As for the original poll, I'm definitely rooting for Ricciardo. I was never much of a Mark Webber fan. Vettel has been my fave driver for about 4-5 years now, but it has gotten boring with him winning so often, just like Schumacher did in the early 2000s (Hoping he gets better btw).

I was so annoyed like every other Australian F1 fan with Ricciardo's DSQ, but hopefully he can take the fight to the Merc drivers as the season goes on, seeing as Vettel seems to be off form so far. I really hope someone new wins the Championship this year, and I think it is Rosberg who is the one who is most likely to be that person. If it can't be Ricciardo, I hope it is Rosberg who is the Drivers' Champion this season.


----------



## Alone75 (Jul 29, 2013)

Go Lewis!










Hate the new engines and rules though, it's even more boring in some ways now.


----------



## Ckg2011 (Aug 9, 2011)

Go anyone who is not S. Vettel. :yes


----------



## Arthur Dent (Jan 15, 2013)

Yeah what a boring *** race.


----------



## steviejb (Apr 5, 2013)

I didn't think it was too bad to be honest, perhaps a bit of a slow burner. Vettel's effort to finish fourth was pretty damn impressive, considering his limited track time and lack of top end speed.


----------



## Ckg2011 (Aug 9, 2011)

Can't wait, tomorrow is the best Grand Prix of the F1 season. Monaco.


----------



## steviejb (Apr 5, 2013)

I love Monaco from a driving perspective, but it's usually a terrible race!


----------



## starsfreak (Aug 20, 2013)

Dang what a race it turns out to be! Love the Canadian Grand Prix!

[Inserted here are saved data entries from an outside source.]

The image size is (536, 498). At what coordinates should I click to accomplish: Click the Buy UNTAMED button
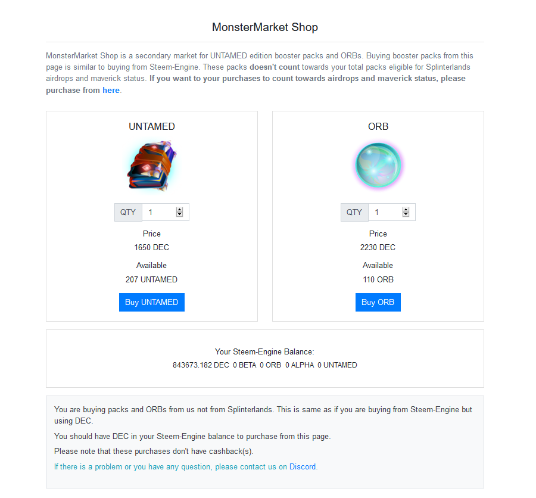pos(152,303)
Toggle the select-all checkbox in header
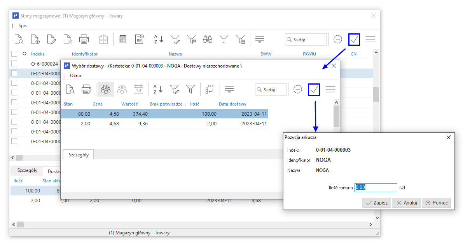Viewport: 463px width, 246px height. [x=14, y=54]
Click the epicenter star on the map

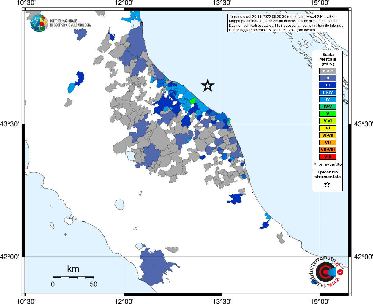208,86
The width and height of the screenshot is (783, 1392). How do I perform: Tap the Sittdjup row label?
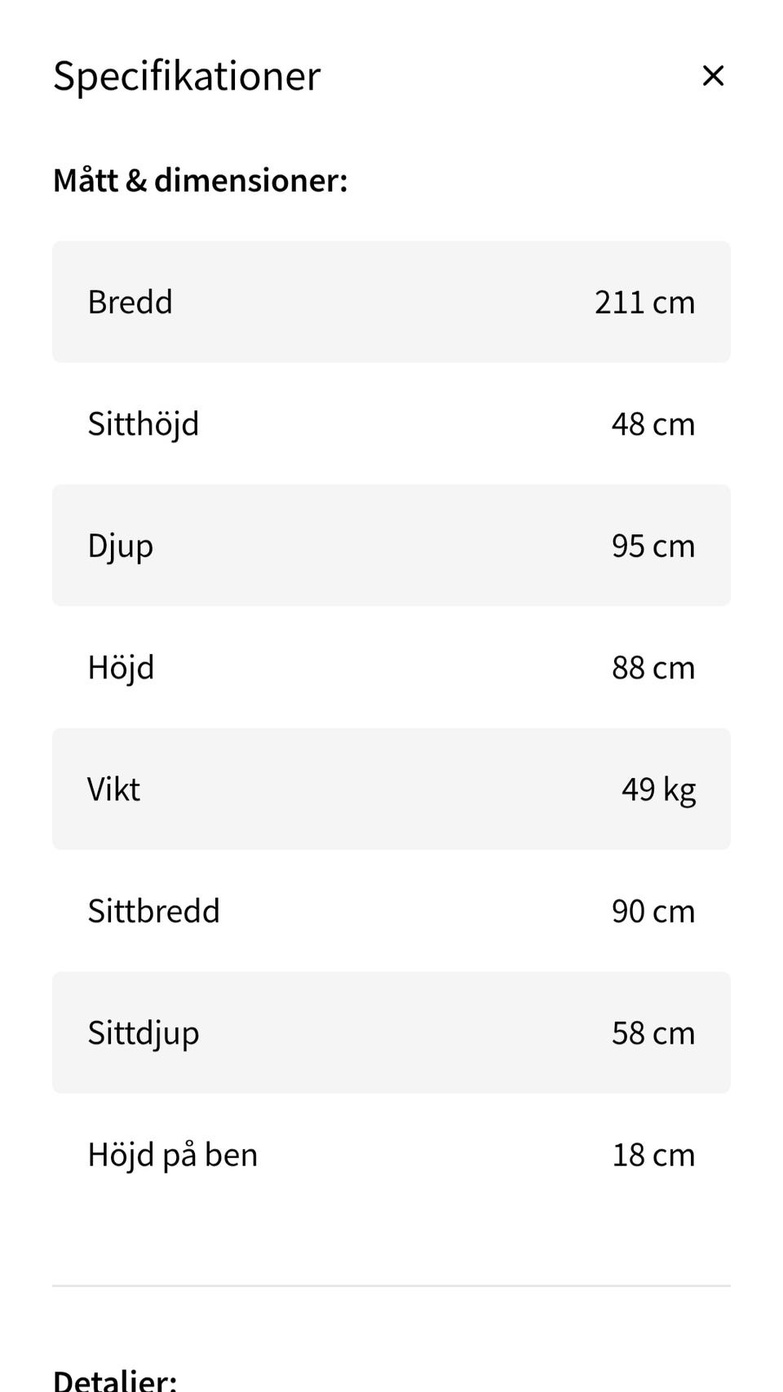(x=143, y=1032)
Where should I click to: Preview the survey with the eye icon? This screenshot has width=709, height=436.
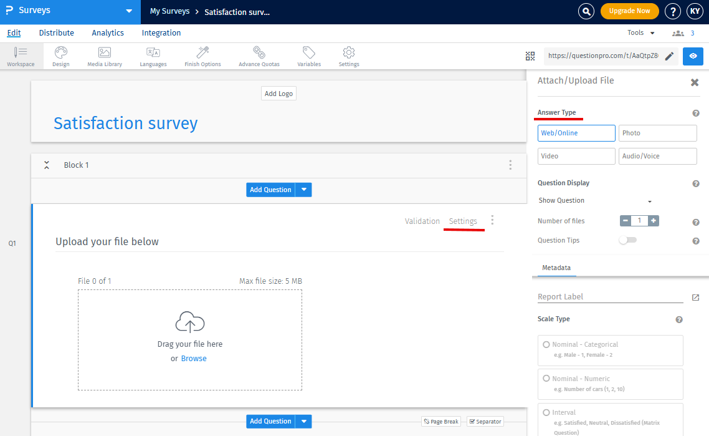[693, 56]
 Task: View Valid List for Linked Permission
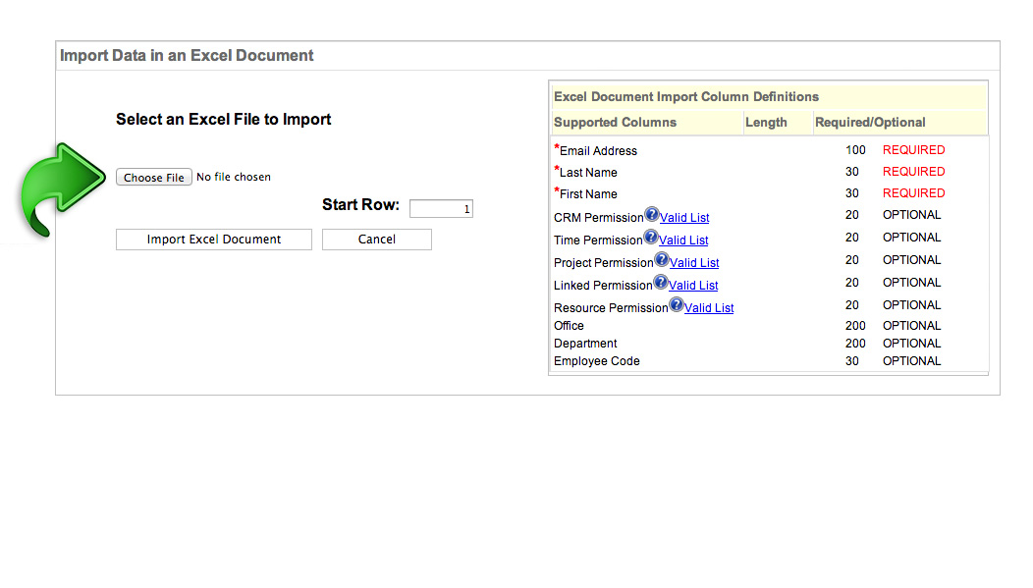[x=693, y=286]
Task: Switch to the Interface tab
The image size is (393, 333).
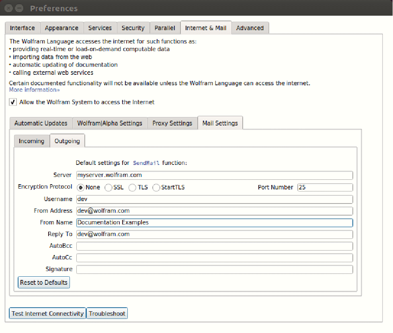Action: [x=23, y=28]
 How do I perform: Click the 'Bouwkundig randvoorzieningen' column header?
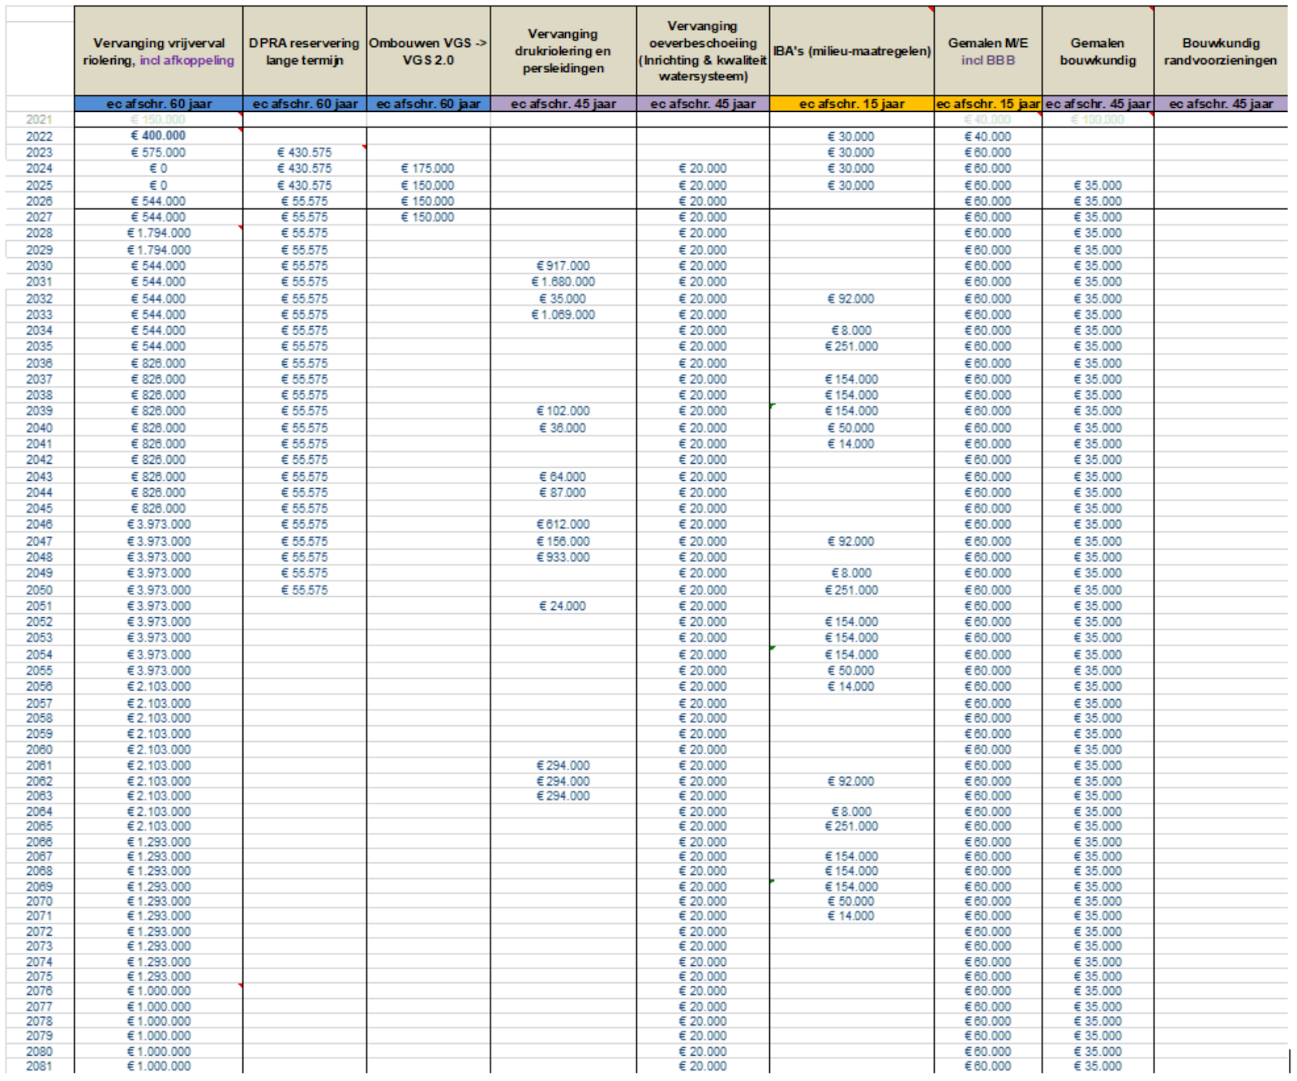(1220, 51)
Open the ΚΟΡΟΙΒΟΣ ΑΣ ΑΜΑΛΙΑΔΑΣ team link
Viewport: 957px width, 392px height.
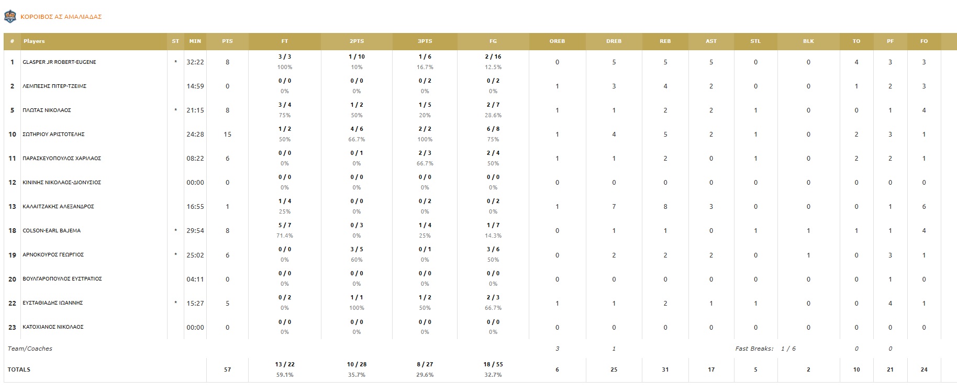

Hope Perez can grab the win!


----------



## starsfreak (Aug 20, 2013)

Massa is flying too! Question is if there's enough time.


----------



## 1437 (Aug 11, 2012)

That was a good race. Nice to see rbrs back on the podium. And was rosberg fortunate or what!

Also hope massa gets a grid penalty next race.


----------



## 1437 (Aug 11, 2012)

Hamilton closed the gap by alot on the last lap with drs. Maybe the extra one second in the pits could have cost lewis p1. Haha

Also Williams had the car to take it home but ruined their chances with bad strats


----------



## starsfreak (Aug 20, 2013)

So why is this break so long now?

edit: ok nvm barriers are getting repaired.


----------



## starsfreak (Aug 20, 2013)

Shame for Nico. Could've been a good fight for 1st.


----------



## chaosherz (May 15, 2011)

I'm glad Lewis won his home GP. What a great race it was. Good to see Bottas up there on the podium again, he seems like a good guy. And a bit more talkative than Kimi, which isn't saying much lol. Also great to have Ricciardo get another podium.

I wonder who will be WDC this year? Will it be Rosberg or Hamilton? I'd love it to be Ricciardo obviously being an Aussie, but I'm hoping of the Merc drivers it is Rosberg. I always like it when someone new wins it.


----------



## popeet (Dec 8, 2005)

Great season so far, lots of good action behind the front runners. Kimi's crash was awful, wheel/tyre almost hit Chilton in da head. That's bad. Williams is doing great, but also Toto Wolff's team/have Mercedes engines and other technology (right?) so not surprising. The real crap race ending was Perez and Massa taking each other out. I also didn't like that Ricciardo took Button's podium finish at Silverstone but that's Button's fault.


----------



## Aribeth (Jan 14, 2012)

mercedes OP
pls nerf


----------



## Micronian (Nov 11, 2004)

Good Race. Ricciardo won as a result of great timing. He was first to get to the pit lane as soon as the yellow waved. That was enough to get ahead of Rosberg.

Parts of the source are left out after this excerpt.